Bowman’s flamboyant character immediately upsets the powers-that-be and he discovers that the comfortable job he expected in Phnom Penh has been lost to an Italian skilled in cappuccino politics. Instead the expendable Bowman is sent to investigate the brutal killing of a political worker in Kompong Treng, a ramshackle ex-colonial outpost perched on the banks of the Mekong River in a remote province infested with disease, corruption and Khmer Rouge.
As the monsoon sets in and the casualties mount, Bowman is haunted by his previous visits to Cambodia during the Vietnam war, especially a gruesome ambush in which he mistakenly killed women and children. Unable to leave the war behind, his refuge on regular visits to Phnom Penh becomes the enigmatic Café No Problem, a bar festooned with photographs of foreign journalists who went missing during the fighting in Cambodia in 1970.
But even at the Café No Problem Bowman is confronted by an elusive figure from the past who fleetingly appears in faded combat fatigues to take photographs of Bowman and his companions, two of whom are soon dead.

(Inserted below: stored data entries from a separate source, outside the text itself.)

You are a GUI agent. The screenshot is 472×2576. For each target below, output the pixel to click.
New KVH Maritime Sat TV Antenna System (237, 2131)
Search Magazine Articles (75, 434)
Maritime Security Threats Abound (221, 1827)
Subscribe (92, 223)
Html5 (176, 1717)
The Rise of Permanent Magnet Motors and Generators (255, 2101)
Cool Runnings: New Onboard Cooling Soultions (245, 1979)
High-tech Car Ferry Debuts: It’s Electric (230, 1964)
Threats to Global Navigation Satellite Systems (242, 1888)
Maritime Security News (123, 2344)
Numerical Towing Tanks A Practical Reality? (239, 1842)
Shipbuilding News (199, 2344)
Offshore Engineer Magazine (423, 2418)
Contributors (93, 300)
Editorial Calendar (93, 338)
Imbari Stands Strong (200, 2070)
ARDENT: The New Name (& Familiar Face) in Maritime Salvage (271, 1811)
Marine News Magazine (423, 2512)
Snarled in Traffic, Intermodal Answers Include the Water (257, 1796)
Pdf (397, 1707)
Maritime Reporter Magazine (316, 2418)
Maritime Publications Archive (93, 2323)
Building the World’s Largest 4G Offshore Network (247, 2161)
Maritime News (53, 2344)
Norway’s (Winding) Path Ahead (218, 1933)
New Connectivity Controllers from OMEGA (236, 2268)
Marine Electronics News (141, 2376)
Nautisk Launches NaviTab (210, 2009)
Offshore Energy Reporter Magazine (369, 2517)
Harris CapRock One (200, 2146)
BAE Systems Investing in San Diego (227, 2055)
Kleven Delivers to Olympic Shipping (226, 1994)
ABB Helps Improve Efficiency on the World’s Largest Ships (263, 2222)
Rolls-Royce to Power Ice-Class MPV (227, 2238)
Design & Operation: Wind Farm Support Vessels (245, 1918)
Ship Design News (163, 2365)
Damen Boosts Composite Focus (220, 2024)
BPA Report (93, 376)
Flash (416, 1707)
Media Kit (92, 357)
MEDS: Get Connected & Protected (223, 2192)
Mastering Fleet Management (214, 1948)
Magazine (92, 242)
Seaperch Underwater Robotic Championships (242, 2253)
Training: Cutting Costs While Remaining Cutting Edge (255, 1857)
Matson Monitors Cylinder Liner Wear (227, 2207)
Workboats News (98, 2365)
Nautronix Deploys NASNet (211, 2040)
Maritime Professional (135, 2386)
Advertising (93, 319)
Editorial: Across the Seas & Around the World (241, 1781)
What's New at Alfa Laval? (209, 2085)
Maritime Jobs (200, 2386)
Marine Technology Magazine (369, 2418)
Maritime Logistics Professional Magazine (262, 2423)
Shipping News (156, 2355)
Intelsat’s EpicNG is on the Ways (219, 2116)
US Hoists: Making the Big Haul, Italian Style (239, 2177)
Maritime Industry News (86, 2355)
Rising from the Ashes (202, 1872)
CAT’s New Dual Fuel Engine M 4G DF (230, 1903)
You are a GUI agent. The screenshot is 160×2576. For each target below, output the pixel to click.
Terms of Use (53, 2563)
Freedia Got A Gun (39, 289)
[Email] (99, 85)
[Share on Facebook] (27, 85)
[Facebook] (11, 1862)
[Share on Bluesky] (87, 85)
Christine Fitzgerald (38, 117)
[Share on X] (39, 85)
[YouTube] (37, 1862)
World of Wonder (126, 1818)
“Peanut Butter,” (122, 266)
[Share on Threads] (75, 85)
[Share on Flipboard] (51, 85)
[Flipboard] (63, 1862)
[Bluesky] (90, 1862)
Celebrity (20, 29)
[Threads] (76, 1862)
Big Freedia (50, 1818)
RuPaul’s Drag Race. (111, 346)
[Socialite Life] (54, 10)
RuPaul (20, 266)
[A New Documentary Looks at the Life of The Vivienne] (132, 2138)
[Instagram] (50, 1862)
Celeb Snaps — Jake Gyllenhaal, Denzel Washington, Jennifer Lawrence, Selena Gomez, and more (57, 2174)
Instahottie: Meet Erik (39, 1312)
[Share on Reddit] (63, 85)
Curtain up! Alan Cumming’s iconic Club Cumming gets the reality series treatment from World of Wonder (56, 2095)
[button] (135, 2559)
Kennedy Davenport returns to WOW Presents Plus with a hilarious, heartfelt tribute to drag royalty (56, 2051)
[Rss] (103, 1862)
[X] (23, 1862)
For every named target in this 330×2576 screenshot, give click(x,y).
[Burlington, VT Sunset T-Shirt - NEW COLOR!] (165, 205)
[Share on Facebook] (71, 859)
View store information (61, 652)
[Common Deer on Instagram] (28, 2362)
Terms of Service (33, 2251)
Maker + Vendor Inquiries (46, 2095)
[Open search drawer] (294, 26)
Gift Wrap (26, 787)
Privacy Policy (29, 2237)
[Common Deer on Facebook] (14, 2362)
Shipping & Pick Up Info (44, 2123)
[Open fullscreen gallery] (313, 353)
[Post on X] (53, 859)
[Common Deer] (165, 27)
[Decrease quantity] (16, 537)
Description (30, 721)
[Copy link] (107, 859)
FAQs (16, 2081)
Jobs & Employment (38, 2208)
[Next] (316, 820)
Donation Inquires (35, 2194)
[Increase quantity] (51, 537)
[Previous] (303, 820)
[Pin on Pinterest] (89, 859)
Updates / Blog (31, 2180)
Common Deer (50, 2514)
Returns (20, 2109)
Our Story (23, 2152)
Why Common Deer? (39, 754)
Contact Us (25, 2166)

By the time Bowman is forced to leave Cambodia he is ill, disillusioned and paranoid. In his determination to find the killers he has made powerful enemies, lost friends and recruited unlikely allies, including the mistress of his most implacable enemy. Not only has he been forced to confront the past, but he has been drawn into an uneasy alliance with a murderer. And, in the absence of official justice, he has connived in the death of at least one more man after he flies out of Phnom Penh.